A Good Frame Of Brood

To produce optimally mated queen bees, it is the queen breeders’ responsibility to select for the highest quality genetic stock possible.  In evaluating a colony, we like to keep in mind that any given colony consists of not one, but two generations of bees:  the queen bee, who is the mother of the colony, and her offspring, the second generation.  One of the components of evaluating the first generation, the queen bee, is to examine the quantity and consistency of her brood laying.

A quality queen honeybee lays her brood in a tight circular pattern leaving not too many holes within the brood pattern.  At a minimum there should not be less than 15 empty cells per hundred (or 85% viable brood).  Ideally, in the best displays of brood laying, a top quality queen bee will not miss more than 5 cells per hundred (95% viable brood).  Sometimes, you find a frame that is corner-to-corner or wall-to-wall with brood.  This is what is affectionately known as an “egg-laying machine!”

Wildflower Meadows | Mated Queen Bees - Bee Eggs Photo

Eggs

If you look carefully you will see newly laid eggs inside the honeycomb cells.  A successfully mated queen bee can produce approximately 500,000 eggs over the course of her lifetime.

During the spring and summer, a queen bee lays an average of 1,200 to 1,500 eggs per day.  A real go-getter can lay up to 2,000 eggs per day!  (Some sources say that this number can even reach 3,000).  A young and newly mated queen bee, however, needs time to work up to this kind of production.  She may start with a smaller and perhaps irregular laying rate until she reaches her optimum.

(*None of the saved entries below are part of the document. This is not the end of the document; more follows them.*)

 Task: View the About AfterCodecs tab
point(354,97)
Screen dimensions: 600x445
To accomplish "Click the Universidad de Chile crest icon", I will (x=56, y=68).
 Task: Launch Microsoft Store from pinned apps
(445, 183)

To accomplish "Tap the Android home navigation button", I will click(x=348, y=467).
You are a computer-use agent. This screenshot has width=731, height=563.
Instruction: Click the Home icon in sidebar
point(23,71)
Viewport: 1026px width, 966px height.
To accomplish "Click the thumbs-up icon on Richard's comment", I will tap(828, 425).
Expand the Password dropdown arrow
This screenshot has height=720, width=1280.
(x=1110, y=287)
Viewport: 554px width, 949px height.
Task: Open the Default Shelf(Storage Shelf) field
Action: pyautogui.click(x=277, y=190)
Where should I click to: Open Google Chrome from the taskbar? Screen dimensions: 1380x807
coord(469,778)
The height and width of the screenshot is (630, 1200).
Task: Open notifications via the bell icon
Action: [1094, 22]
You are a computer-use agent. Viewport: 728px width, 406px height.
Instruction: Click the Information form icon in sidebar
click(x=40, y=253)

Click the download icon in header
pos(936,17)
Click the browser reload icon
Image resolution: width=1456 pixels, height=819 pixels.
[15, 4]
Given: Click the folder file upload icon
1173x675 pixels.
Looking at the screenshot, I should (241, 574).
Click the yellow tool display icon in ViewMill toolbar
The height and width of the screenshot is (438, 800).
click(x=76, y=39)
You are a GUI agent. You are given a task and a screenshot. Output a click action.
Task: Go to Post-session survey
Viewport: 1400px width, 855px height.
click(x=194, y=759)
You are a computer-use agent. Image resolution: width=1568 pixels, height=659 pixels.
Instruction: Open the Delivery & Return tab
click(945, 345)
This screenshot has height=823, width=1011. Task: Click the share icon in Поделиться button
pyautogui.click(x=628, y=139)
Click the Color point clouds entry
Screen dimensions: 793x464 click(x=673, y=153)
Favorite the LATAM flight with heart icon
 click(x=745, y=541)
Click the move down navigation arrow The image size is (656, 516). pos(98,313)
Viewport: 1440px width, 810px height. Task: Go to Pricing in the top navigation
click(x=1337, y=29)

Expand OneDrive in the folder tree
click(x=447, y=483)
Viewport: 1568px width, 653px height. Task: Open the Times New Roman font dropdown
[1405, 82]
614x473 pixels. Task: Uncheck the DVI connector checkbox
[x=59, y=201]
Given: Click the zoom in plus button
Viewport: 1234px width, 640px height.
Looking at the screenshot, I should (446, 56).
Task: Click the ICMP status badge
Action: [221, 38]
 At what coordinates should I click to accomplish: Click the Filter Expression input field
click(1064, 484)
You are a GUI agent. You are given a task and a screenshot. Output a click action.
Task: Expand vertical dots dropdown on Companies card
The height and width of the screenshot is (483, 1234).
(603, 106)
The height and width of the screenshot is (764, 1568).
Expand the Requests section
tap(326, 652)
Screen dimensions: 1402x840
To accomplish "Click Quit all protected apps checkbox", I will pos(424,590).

The amount of eggs that a queen bee lays depends on the time of the season, the quality of the nectar flow, the kind of food being fed to her by the nurse bees, the strength of the colony, and the amount of empty space available.  The eggs pictured here are worker bee eggs.  However, the queen determines which kind of eggs to lay as she is laying them.  She can lay either worker eggs or drone eggs by fertilizing or not fertilizing them at the time of laying them.  Fertilized eggs become workers; unfertilized eggs become drones.

Wildflower Meadows - The Virgin Queen Bee

Virgin Queen Bees

When a virgin queen bee emerges from her cell, she quickly becomes active inside the colony.  However, her priorities are different from the average worker bee.  Upon emergence, she is hungry, and one of her very first acts is to eat honey to gain weight and energy.  Virgin queen bees have not yet fully developed their reproductive system and therefore are somewhat smaller than mated queen bees.  After hatching, a virgin queen spends approximately six days inside the colony eating honey, scurrying about, and gaining strength for her upcoming mating activities.

When you find a virgin queen bee in a colony, you will often see her running on a frame, sometimes acting like a bully and pushing other bees out of her way.  A honeybee colony normally only has one queen bee, and a virgin queen has a fierce instinct to seek out and kill any other queens.  A colony may start out with several virgin queen bees, but it won’t take long before it ends up with only one.  Even if the virgin queen finds another virgin queen still lodged, unhatched, within her cell the older virgin will sting her to death right through the cell.